The first GEnx engine to run, on 19 March last year, is now scheduled to be sacrificed in the destructive "blade-out" test in April. The test, one of the last for FAR Part 33 engine certification, proves the inherent design of the engine and its structural ability to cope with the catastrophic loss of a blade at full power.

By allowing the test to be conducted using a blade detached further away from the root - and therefore shorter - GE is able to maximise the weight advantages of using composite materials for both the blades and fan case.

The FAA approval is therefore a vital milestone in its entire GEnx development strategy, particularly as this involves extending the use of lightweight composites to include the fan case for the first time.

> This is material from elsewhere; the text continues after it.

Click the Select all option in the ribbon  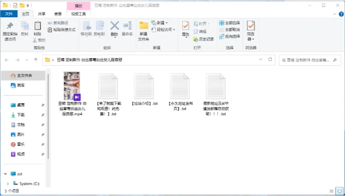pos(230,23)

The FAA Special Conditions approval covers all currently planned 787 versions, and is based on the precedent established in 1995 when the FAA agreed on a similar set of rules for the GE90. Special conditions applied to the GEnx therefore include an engine fan blade containment test "with the fan blade failing at the inner annulus flow path line", says the FAA.

The agency also requires that GE "substantiate by test and analysis, or other methods acceptable to the administrator, that a minimum material properties fan disk and fan blade retention system can withstand, without failure, a centrifugal load equal to two times the maximum load that the retention system could experience within approved engine operating limitations".

GE is also required to "establish an operating limitation that specifies the maximum allowable number of start-stop stress cycles for the fan blade retention systems". This evaluation, says the FAA, "shall include the combined effects of high cycle and low cycle fatigue", and will eliminate the fan blade's limit life once it has successfully demonstrated 100,000 cycles. The blades must also undergo lightning tests.